No running laps around the house.

We do coloring books, videos, puzzles,

anything to keep the heart rate down so the body can focus its energy on fighting the virus.

And treatment.

I feel like this is a massive education point for parents who, you know, they just want a quick fix for their sick kid.

It is the number one battle we fight in the clinic.

Parents want antibiotics.

Every time.

But antibiotics do not kill viruses, they just don't.

We have to be firm but kind.

If we give antibiotics for a simple cold, we are just breeding superbugs for the future.

The treatment is supportive care.

Which brings us back to the snot sucker.

The bulb syringe.

It is the most important tool you have in your arsenal for an infant with a cold.

So how do you teach parents to use it effectively?

You teach them to instill a few drops of saline to loosen up that thick mucus.

Then you suction it out before every feeding and before they go to sleep.

Because if you don't.

If you don't clear that nose, the child creates this vicious cycle of dehydration from not eating and exhaustion from not sleeping.

Now moving down the throat to pharyngitis.

A sore throat.

Most are viral.

But we are terrified of the, what, 20 % that are bacterial.

Group A beta hemolytic streptococcus.

Strep throat.

And here is the thing.

We don't actually treat strep because of the sore throat.

The sore throat will go away on its own in a few days.

We treat strep because of what the immune system does in response to it if left unchecked.

This is the rheumatic fever connection.

Exactly.

If strep is left untreated, the body produces antibodies that can get confused.

They are supposed to attack the strep bacteria, but they start attacking the child's own tissues instead.

Oh no.

Specifically the heart valves, which causes rheumatic heart disease, and the kidneys, which causes glomerulonephritis.

So the antibiotic isn't just for comfort.

It's to prevent a potential autoimmune catastrophe down the line.

Correct.

And that is why the 10 day course of penicillin is absolutely non -negotiable.

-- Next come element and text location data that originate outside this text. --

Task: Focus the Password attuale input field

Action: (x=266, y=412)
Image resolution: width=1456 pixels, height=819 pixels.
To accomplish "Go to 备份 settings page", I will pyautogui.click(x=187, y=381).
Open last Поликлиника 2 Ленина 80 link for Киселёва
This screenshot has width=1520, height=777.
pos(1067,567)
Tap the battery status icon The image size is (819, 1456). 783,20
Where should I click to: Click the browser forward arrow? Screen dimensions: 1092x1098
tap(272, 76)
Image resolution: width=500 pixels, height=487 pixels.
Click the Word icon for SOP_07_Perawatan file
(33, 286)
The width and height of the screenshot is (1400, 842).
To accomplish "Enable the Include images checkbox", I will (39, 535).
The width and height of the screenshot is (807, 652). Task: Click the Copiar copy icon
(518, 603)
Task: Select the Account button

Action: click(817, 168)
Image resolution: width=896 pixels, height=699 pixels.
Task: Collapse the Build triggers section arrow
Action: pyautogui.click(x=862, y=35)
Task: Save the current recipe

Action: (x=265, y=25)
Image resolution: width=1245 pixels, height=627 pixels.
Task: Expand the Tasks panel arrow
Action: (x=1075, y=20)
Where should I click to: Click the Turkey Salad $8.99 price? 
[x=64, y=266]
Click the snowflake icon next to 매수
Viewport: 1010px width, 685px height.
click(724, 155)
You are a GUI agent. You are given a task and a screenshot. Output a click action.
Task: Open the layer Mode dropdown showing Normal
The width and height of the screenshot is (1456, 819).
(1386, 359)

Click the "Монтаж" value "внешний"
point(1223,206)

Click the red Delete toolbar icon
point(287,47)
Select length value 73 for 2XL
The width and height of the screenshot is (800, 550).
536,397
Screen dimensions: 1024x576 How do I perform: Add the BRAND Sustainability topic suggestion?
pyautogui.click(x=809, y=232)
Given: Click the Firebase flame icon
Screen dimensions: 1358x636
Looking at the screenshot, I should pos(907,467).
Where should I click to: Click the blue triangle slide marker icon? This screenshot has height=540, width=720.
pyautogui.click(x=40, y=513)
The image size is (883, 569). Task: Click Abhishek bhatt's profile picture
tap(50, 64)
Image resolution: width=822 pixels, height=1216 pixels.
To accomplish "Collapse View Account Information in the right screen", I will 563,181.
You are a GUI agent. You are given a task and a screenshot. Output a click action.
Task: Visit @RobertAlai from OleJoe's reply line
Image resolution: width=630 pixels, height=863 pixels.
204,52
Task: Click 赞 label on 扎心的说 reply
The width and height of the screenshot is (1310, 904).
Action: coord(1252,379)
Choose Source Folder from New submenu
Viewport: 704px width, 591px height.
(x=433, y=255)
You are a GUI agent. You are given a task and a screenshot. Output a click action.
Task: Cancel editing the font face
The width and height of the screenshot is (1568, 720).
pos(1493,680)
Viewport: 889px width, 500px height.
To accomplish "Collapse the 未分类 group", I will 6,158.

And parents often stop at day three because the kid feels better.

All the time.

You have to look them in the eye and say, you must finish this entire bottle to protect their heart and kidneys.

Okay, let's talk about a weird anatomy fact from the textbook regarding sinusitis.

It says, children don't get headaches with sinus infections the way adults do.

Because they don't have those sinuses yet.

The frontal sinuses, the ones in your forehead that throb when you're sick, they don't even start to develop until age six or seven, and they're not fully formed until you're like 18.

That's wild.

But they do have maxillary sinuses in their cheeks at birth.

And the text says the roots of the upper teeth sit right next to them.

Right next to them.

So often, a young child with a sinus infection won't complain of a headache, they will complain of a toothache.

A toothache that is actually a sinus infection.

That is a great clinical pearl.

Okay, moving on to section four.

Croup syndromes.

This is the classic barking seal cough.

Croup is sort of a general term, but we really need to distinguish between the benign types and the life -threatening types.

Okay, let's start with the benign ones.

Laryngomalacia.

This is purely an anatomical issue.

The cartilage around the larynx is just a bit floppy in some babies.

So when they breathe in.

When the baby breathes in, the tissue collapses inward and makes a noisy stridor sound.

It scares parents to death, but the baby is usually happy, pink, and feeding well.

They just grow out of it as the cartilage stiffens up.

Then there is phasmotic croup.

Ah, the midnight croup.

The child is perfectly fine all day, goes to bed, and then wakes up at 2 a .m.

with this terrifying sudden barking cough and a lot of anxiety.

What causes that?

It's a sudden spasm.

It can be triggered by a virus, an allergy, maybe some reflux.

But by the time they get to the ER, the cool night air has usually fixed it, and they look fine.

But the one we actually admit to the hospital is acute laryngotracheal bronchitis.

Let's just call it acute croup.

Acute croup, yes.

This is a viral infection that causes edema, or swelling, below the vocal cords.

That's called subglottic.

Remember our straw analogy.

The swelling pushes inward and narrows the airway.

What is the home care advice?

We've all heard about putting the kid in a steamy bathroom.

And it works.

You turn the bathroom into a steam room, the warm, moist air helps relax that laryngeal spasm and can help liquefy secretions.

Or, oddly enough, the tech says cold air works too.

It does.

Standing in front of an open freezer or taking the child outside into the cool night air can also reduce the swelling.

But if they come to the hospital, we use nebulized epinephrine.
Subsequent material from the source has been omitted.